The hon. Gentleman is absolutely right. He is the House’s expert on education. When he talks about the need for education, he is absolutely right, because it is a life chance. Some 1,500 people have died, and 9.9 million people are in poverty. The fact that the children cannot go to school will affect the rest of their lives, and childhood passes so quickly. They will not have the advantages of education, and we need to concentrate on that.
I join the hon. Member for Charnwood in praising the Minister—Members on the Opposition Benches do not tend to do that very often—because he deeply cares about the situation in Yemen. Whenever the all-party group has asked him to address us, whenever we have made suggestions, and whenever Sir Alan Duncan has made suggestions, which I am sure that he does on a daily basis, the Minister responds. If he had half a chance, he would be on a plane via Dubai to Sana’a international airport to try to stitch together the patchwork of international diplomacy that now exists.
Much mention was rightly made by the hon. Member for East Renfrewshire of the involvement of Saudi Arabia. Saudi Arabia’s involvement has been important; had that not happened, I believe that the country would have been overrun and that President Hadi would not have returned to Aden. We now need to pause. The all-party group, individual Members and the Minister have been clear that there has to be a ceasefire. The airstrikes have to stop, and we have to find other methods of trying to secure the country without the scenes that have taken place. Civilians may not have been targeted, but they have died. We need to make sure that we work with the Saudis, who are the regional power—we cannot do this without them—to make sure that we get peace in Yemen. They have a big responsibility to ensure that that happens. If Yemen falls, that will affect every other country in the middle east.
As the Prime Minister has said on numerous occasions, the frontline in Sana’a is the frontline in London. Many of the terrorist plots that I have come across as Chair of the Home Affairs Committee have come from people plotting in places such as Yemen. Indeed, many of the Paris bombers were involved in some way with what was happening in Yemen; I think one of them was trained there. We are not talking about a country far away that we do not need to care about; it really matters to our future, not just because of the humanitarian crisis but, more importantly, because of how it will affect Britain and the rest of Europe.
I thank this Minister and the Minister of State, Department for International Development, Mr Swayne, who has also listened carefully to what we have said. One of the great things about how the Government have approached Yemen is that they have continued what was started by the previous Government. There is no party politics in this; the whole House is united, as were the previous Prime Ministers, Gordon Brown and Tony Blair, in ensuring a focus on Yemen. The current Prime Minister is also very focused on it. I have written to him on numerous occasions and his responses are detailed and relevant. He wants to make sure that peace is restored. We are all on the same side.

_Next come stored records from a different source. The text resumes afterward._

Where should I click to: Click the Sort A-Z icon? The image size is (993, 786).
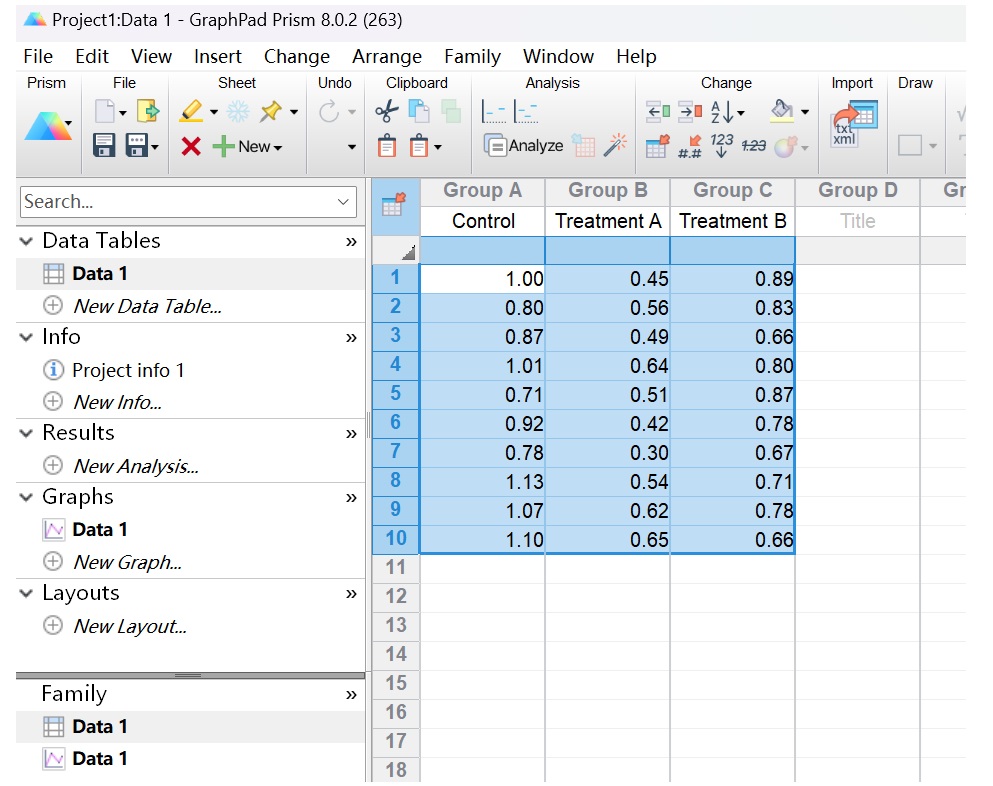(722, 112)
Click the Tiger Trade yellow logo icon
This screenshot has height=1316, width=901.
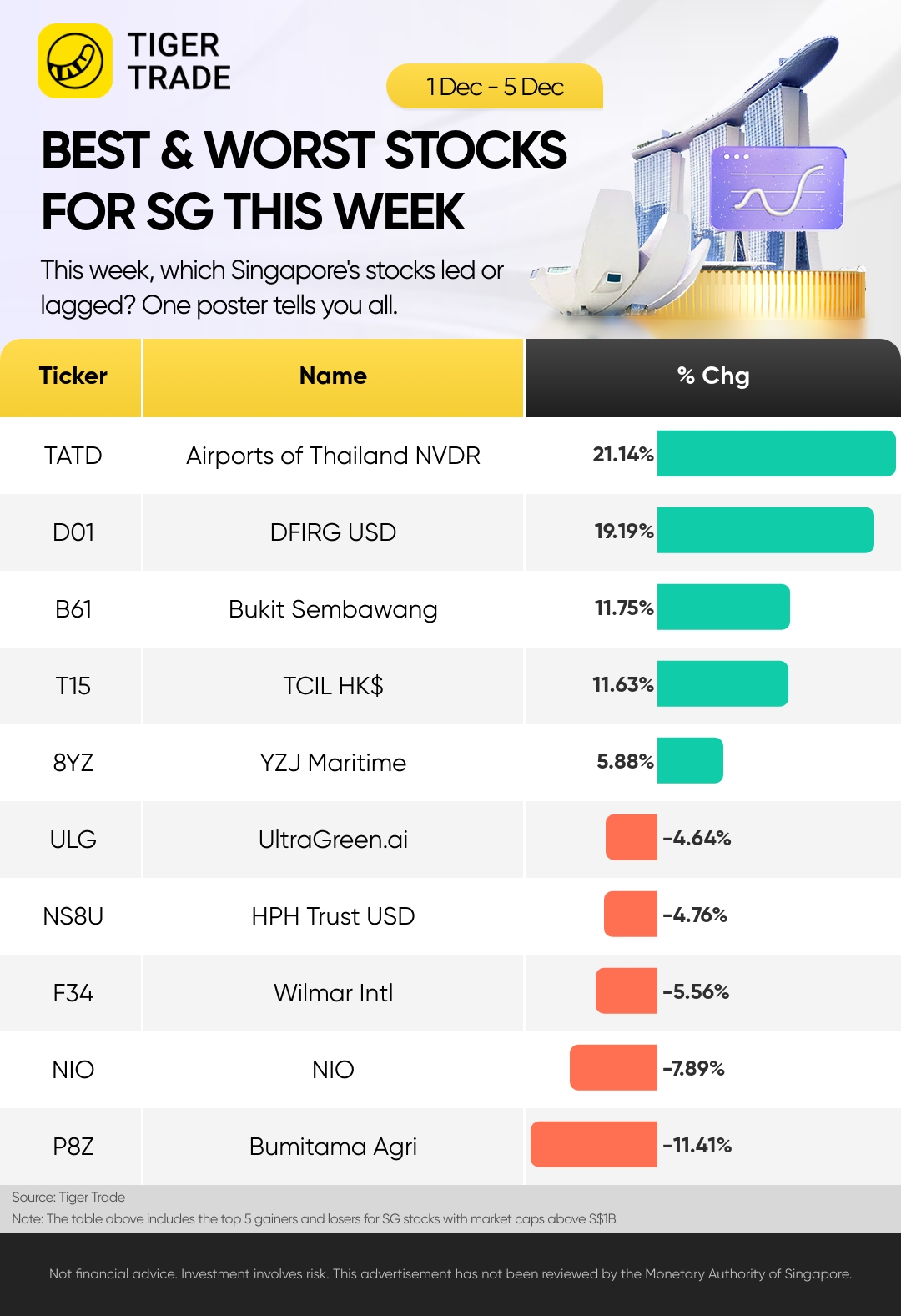pos(75,61)
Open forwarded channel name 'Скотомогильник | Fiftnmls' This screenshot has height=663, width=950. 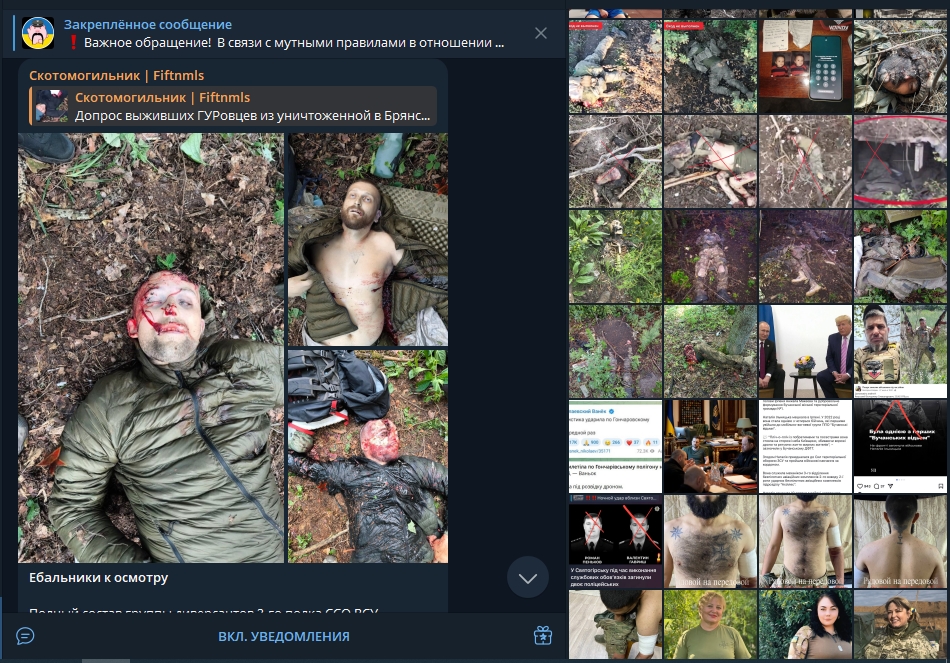click(x=116, y=75)
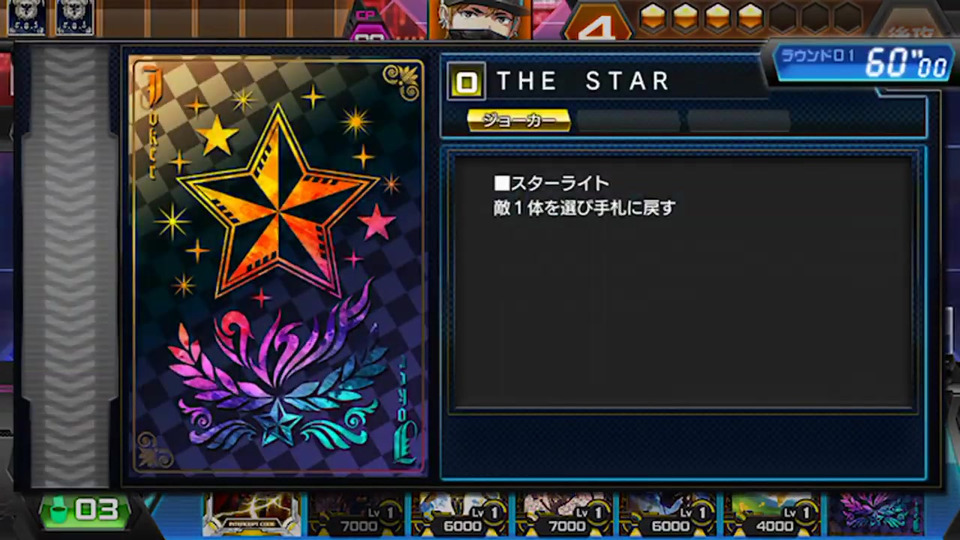Select the Intercept Code card in hand
This screenshot has height=540, width=960.
click(252, 514)
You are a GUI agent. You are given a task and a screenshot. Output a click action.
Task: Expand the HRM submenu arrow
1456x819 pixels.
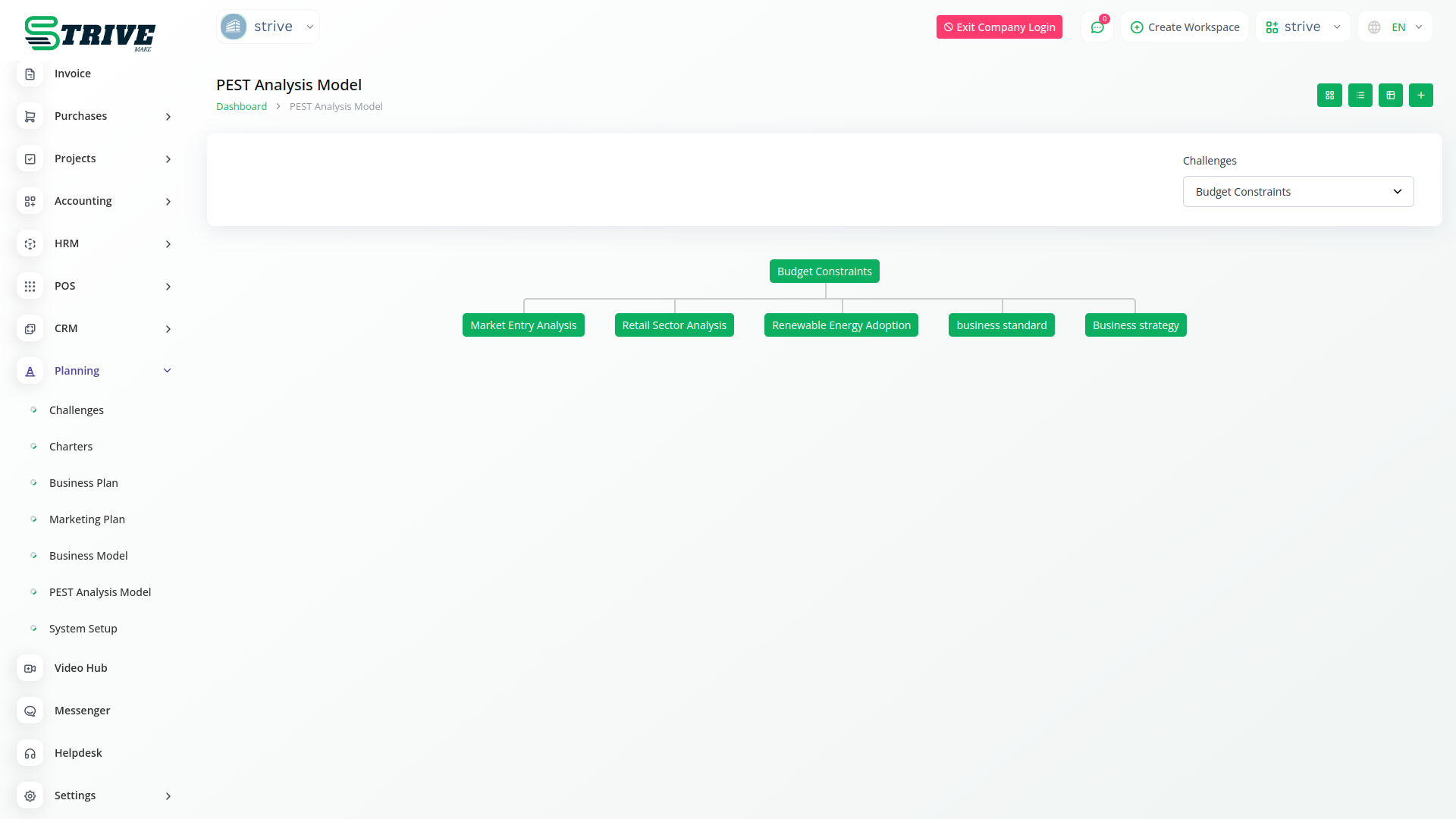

As I conclude, I have a few asks. First, as he also supports the ceasefire, will the Minister give a commitment to intensify the support of the UN to try to bring peace to Yemen and to ensure that we continue the dialogue with all sides, especially with Saudi Arabia? There has been a lot of criticism about the use of British weapons by the Saudis in this conflict. That will go on, of course; we live in a parliamentary democracy and we have to raise these issues. The Government have to respond, and they have.

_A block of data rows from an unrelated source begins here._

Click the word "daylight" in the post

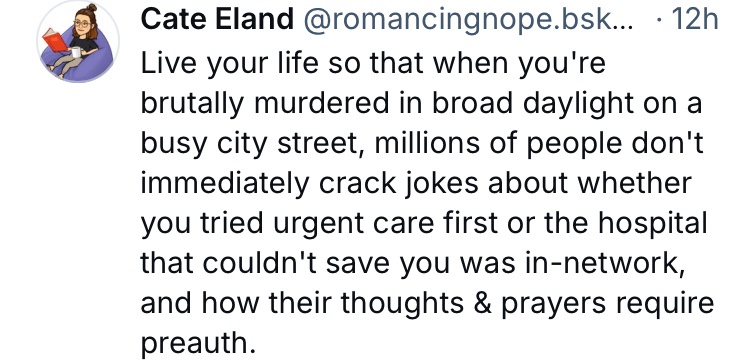coord(577,105)
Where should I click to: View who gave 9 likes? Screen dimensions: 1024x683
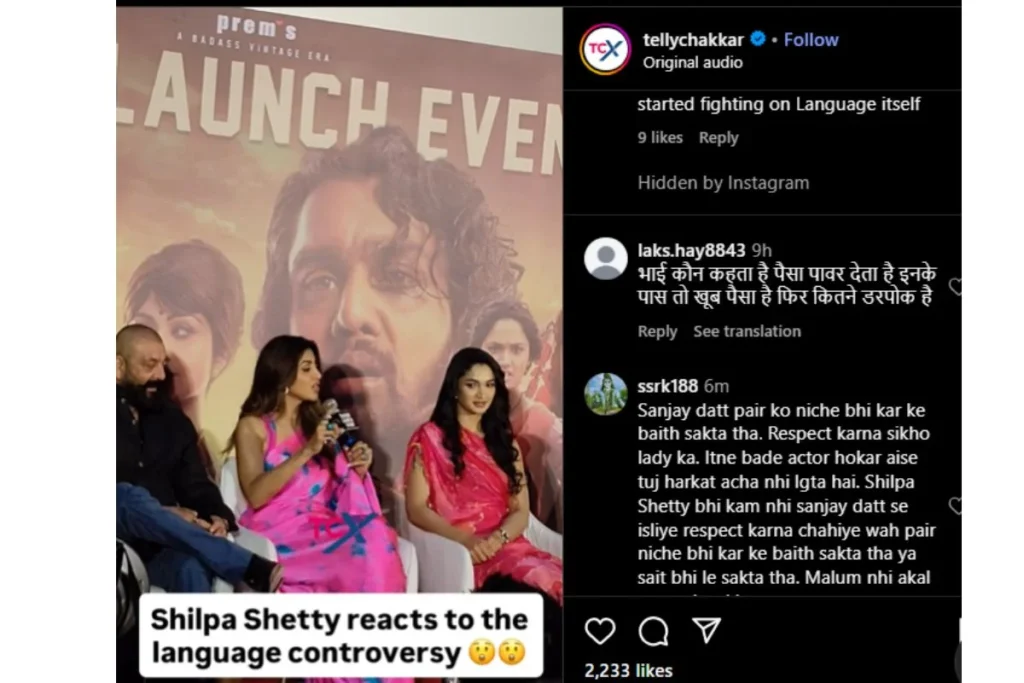point(660,138)
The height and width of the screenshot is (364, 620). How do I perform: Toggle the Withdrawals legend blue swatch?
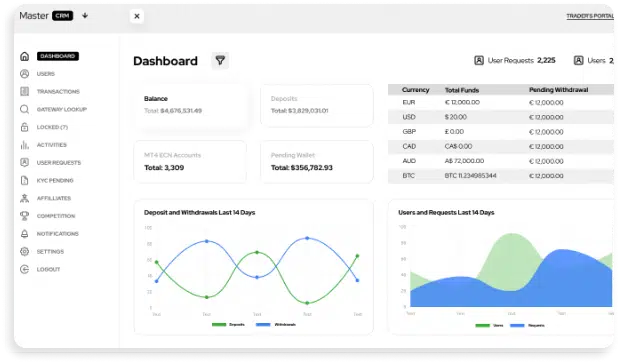pyautogui.click(x=263, y=324)
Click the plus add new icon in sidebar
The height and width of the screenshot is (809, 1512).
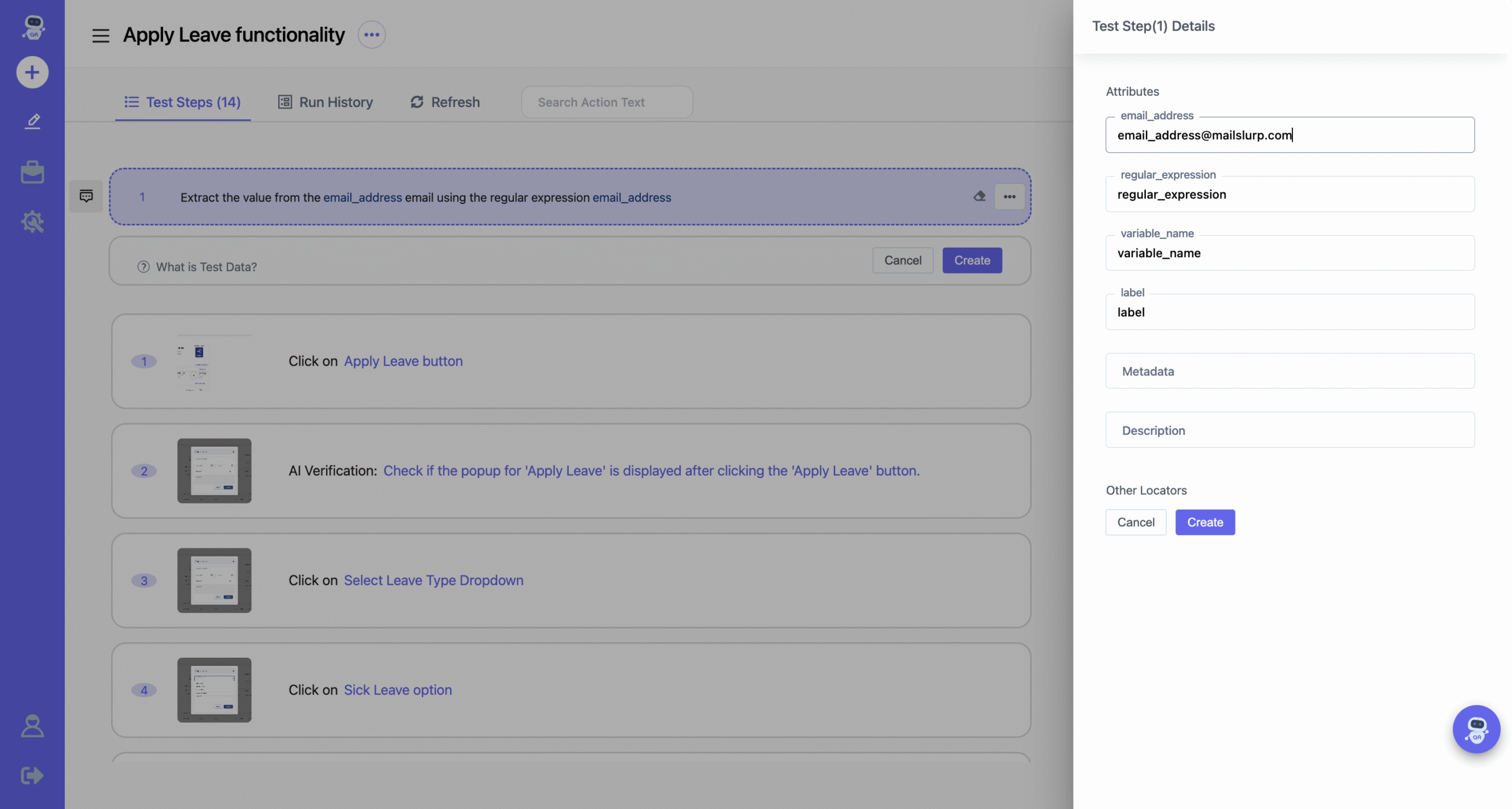tap(32, 73)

However, we need to work with the Saudis and the Omanis. Oman has not been mentioned enough in these debates, but the Sultan in particular has a big role to play. Here is a border in the Arab world: to the north, Oman is as peaceful as a country can be but to the south is the turmoil in Yemen. The Gulf Co-operation Council also needs to be involved. It cannot be absent from the table.
It is not the Minister’s job to chase up debts, but I remind him of the great donor conference in London before the last but one general election. Billions were pledged but very few countries have paid up. We should go back to the countries that pledged and make sure that something is done.
Let me end by saying this. We still have a lot of friends in Yemen. My two children were very friendly with the son of one of the Yemeni ambassadors who came here. His name was Salman, and we have lost touch with him. The last time we saw him, he had come up to Leicester to see a football match with my young son. I think of that bright young boy and his sisters, who came to this country for a short time as the children of diplomats, and the bond of friendship that we formed with them. To think of them in a house in Sana’a without electricity, schooling or food is terrible. I hope that, if Salman is listening to this debate or hears about it in some way, he will contact us so that we know that he and his family are safe.
My real worry is that Yemen is bleeding to death. Unless we are prepared to stop the bleeding, the consequences will be horrendous.
From the bottom of my heart I beg the Minister to continue doing what he is doing, to make sure that this issue is centre stage. I thank parliamentary colleagues from all over the country, who have so much on their agendas, for coming here in such numbers to think and talk about Yemen. I also thank my hon. Friend Fabian Hamilton, who has just joined the Front-Bench team, for coming. He will be a wonderful shadow Minister. I hope he makes this issue a priority. I know we talk about the big countries, but Yemen matters to us. Please let us not allow Yemen to bleed to death.